→ **What you have to do**
The answer should consist of every record, reproduced exactly.

-*-

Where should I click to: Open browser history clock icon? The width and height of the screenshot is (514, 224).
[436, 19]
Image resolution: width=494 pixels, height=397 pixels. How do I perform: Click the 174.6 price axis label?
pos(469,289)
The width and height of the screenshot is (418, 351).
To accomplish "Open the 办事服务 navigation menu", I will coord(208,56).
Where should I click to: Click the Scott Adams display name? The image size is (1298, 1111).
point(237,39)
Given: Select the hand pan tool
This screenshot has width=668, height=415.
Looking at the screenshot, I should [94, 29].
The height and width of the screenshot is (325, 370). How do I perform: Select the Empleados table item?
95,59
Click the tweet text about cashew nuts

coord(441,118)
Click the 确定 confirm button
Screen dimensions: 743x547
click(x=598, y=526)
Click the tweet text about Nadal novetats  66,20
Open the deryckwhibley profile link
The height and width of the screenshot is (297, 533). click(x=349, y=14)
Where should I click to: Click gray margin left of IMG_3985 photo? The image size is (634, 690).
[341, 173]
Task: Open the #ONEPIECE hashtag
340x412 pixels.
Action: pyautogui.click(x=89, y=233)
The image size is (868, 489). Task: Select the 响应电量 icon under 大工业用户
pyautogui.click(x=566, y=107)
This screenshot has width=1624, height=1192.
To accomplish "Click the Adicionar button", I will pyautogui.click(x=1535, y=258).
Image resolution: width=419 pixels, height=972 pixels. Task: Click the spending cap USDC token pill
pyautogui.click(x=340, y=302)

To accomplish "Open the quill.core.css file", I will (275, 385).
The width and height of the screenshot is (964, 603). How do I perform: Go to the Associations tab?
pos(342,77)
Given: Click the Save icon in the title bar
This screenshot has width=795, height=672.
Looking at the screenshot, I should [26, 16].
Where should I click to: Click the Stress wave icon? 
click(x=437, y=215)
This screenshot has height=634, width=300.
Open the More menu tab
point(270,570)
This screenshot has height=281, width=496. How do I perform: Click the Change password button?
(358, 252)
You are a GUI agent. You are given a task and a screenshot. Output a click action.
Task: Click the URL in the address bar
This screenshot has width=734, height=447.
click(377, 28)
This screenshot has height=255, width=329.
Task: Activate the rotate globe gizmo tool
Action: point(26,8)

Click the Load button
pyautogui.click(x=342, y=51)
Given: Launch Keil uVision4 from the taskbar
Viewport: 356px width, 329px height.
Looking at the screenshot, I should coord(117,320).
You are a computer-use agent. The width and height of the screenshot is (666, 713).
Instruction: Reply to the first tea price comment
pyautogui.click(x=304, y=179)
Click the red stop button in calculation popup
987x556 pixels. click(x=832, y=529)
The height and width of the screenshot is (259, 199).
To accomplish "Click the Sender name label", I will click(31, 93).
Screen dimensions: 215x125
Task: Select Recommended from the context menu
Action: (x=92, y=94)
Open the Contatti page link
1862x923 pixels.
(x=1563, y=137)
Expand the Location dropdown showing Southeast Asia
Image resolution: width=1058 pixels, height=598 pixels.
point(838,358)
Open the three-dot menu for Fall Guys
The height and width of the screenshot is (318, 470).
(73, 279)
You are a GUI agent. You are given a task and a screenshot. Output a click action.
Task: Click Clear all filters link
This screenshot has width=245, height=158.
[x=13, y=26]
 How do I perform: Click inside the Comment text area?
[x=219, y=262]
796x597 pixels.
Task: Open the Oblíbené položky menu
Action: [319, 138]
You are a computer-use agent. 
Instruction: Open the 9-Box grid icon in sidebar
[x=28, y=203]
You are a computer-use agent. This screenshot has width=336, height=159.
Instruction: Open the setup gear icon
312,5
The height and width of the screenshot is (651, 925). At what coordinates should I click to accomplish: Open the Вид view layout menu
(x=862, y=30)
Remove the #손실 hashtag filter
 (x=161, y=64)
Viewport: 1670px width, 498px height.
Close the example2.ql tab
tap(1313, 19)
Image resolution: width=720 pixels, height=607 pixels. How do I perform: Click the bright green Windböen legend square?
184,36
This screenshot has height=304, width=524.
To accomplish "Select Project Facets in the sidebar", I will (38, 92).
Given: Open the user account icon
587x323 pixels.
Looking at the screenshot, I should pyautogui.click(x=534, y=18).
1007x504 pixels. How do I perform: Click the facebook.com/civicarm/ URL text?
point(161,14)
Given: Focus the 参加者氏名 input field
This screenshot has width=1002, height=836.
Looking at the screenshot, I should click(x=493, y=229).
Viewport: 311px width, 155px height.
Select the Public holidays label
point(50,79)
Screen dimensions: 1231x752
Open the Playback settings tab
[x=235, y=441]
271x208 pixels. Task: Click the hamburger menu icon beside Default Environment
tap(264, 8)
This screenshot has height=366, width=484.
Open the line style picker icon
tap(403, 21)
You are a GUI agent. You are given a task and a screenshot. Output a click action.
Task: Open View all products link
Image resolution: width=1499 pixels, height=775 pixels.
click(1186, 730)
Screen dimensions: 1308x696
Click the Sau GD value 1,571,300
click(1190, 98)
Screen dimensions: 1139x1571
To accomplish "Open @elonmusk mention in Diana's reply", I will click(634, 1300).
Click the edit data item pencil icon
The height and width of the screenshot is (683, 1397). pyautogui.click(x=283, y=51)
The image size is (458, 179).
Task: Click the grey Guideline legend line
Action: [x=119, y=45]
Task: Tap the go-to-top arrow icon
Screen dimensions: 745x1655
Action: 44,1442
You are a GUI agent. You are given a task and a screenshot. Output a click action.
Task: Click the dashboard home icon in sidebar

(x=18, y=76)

-*-

→ **Your solution**
Where should I click to: Open browser history clock icon? The width and height of the screenshot is (514, 224).
[436, 19]
Image resolution: width=494 pixels, height=397 pixels. How do I perform: Click the 174.6 price axis label?
pos(469,289)
The width and height of the screenshot is (418, 351).
To accomplish "Open the 办事服务 navigation menu", I will coord(208,56).
Where should I click to: Click the Scott Adams display name? The image size is (1298, 1111).
point(237,39)
Given: Select the hand pan tool
This screenshot has width=668, height=415.
Looking at the screenshot, I should [94, 29].
The height and width of the screenshot is (325, 370). How do I perform: Select the Empleados table item?
95,59
Click the tweet text about cashew nuts

coord(441,118)
Click the 确定 confirm button
Screen dimensions: 743x547
click(x=598, y=526)
Click the tweet text about Nadal novetats  66,20
Open the deryckwhibley profile link
The height and width of the screenshot is (297, 533). click(x=349, y=14)
Where should I click to: Click gray margin left of IMG_3985 photo? The image size is (634, 690).
[341, 173]
Task: Open the #ONEPIECE hashtag
340x412 pixels.
Action: pyautogui.click(x=89, y=233)
The image size is (868, 489). Task: Select the 响应电量 icon under 大工业用户
pyautogui.click(x=566, y=107)
This screenshot has width=1624, height=1192.
To accomplish "Click the Adicionar button", I will pyautogui.click(x=1535, y=258).
Image resolution: width=419 pixels, height=972 pixels. Task: Click the spending cap USDC token pill
pyautogui.click(x=340, y=302)

To accomplish "Open the quill.core.css file", I will (275, 385).
The width and height of the screenshot is (964, 603). How do I perform: Go to the Associations tab?
pos(342,77)
Given: Click the Save icon in the title bar
This screenshot has width=795, height=672.
Looking at the screenshot, I should [26, 16].
Where should I click to: Click the Stress wave icon? 
click(x=437, y=215)
This screenshot has height=634, width=300.
Open the More menu tab
point(270,570)
This screenshot has height=281, width=496. How do I perform: Click the Change password button?
(358, 252)
You are a GUI agent. You are given a task and a screenshot. Output a click action.
Task: Click the URL in the address bar
This screenshot has width=734, height=447.
click(377, 28)
This screenshot has height=255, width=329.
Task: Activate the rotate globe gizmo tool
Action: point(26,8)

Click the Load button
pyautogui.click(x=342, y=51)
Given: Launch Keil uVision4 from the taskbar
Viewport: 356px width, 329px height.
Looking at the screenshot, I should coord(117,320).
You are a computer-use agent. The width and height of the screenshot is (666, 713).
Instruction: Reply to the first tea price comment
pyautogui.click(x=304, y=179)
Click the red stop button in calculation popup
987x556 pixels. click(x=832, y=529)
The height and width of the screenshot is (259, 199).
To accomplish "Click the Sender name label", I will click(31, 93).
Screen dimensions: 215x125
Task: Select Recommended from the context menu
Action: (x=92, y=94)
Open the Contatti page link
1862x923 pixels.
(x=1563, y=137)
Expand the Location dropdown showing Southeast Asia
Image resolution: width=1058 pixels, height=598 pixels.
point(838,358)
Open the three-dot menu for Fall Guys
The height and width of the screenshot is (318, 470).
(73, 279)
You are a GUI agent. You are given a task and a screenshot. Output a click action.
Task: Click Clear all filters link
This screenshot has width=245, height=158.
[x=13, y=26]
 How do I perform: Click inside the Comment text area?
[x=219, y=262]
796x597 pixels.
Task: Open the Oblíbené položky menu
Action: [319, 138]
You are a computer-use agent. 
Instruction: Open the 9-Box grid icon in sidebar
[x=28, y=203]
You are a computer-use agent. This screenshot has width=336, height=159.
Instruction: Open the setup gear icon
312,5
The height and width of the screenshot is (651, 925). At what coordinates should I click to accomplish: Open the Вид view layout menu
(x=862, y=30)
Remove the #손실 hashtag filter
 (x=161, y=64)
Viewport: 1670px width, 498px height.
Close the example2.ql tab
tap(1313, 19)
Image resolution: width=720 pixels, height=607 pixels. How do I perform: Click the bright green Windböen legend square?
184,36
This screenshot has height=304, width=524.
To accomplish "Select Project Facets in the sidebar", I will (38, 92).
Given: Open the user account icon
587x323 pixels.
Looking at the screenshot, I should pyautogui.click(x=534, y=18).
1007x504 pixels. How do I perform: Click the facebook.com/civicarm/ URL text?
point(161,14)
Given: Focus the 参加者氏名 input field
This screenshot has width=1002, height=836.
Looking at the screenshot, I should click(x=493, y=229).
Viewport: 311px width, 155px height.
Select the Public holidays label
point(50,79)
Screen dimensions: 1231x752
Open the Playback settings tab
[x=235, y=441]
271x208 pixels. Task: Click the hamburger menu icon beside Default Environment
tap(264, 8)
This screenshot has height=366, width=484.
Open the line style picker icon
tap(403, 21)
You are a GUI agent. You are given a task and a screenshot. Output a click action.
Task: Open View all products link
Image resolution: width=1499 pixels, height=775 pixels.
click(1186, 730)
Screen dimensions: 1308x696
Click the Sau GD value 1,571,300
click(1190, 98)
Screen dimensions: 1139x1571
To accomplish "Open @elonmusk mention in Diana's reply", I will click(634, 1300).
Click the edit data item pencil icon
The height and width of the screenshot is (683, 1397). pyautogui.click(x=283, y=51)
The image size is (458, 179).
Task: Click the grey Guideline legend line
Action: [x=119, y=45]
Task: Tap the go-to-top arrow icon
Screen dimensions: 745x1655
Action: 44,1442
You are a GUI agent. You are given a task and a screenshot. Output a click action.
Task: Click the dashboard home icon in sidebar

(x=18, y=76)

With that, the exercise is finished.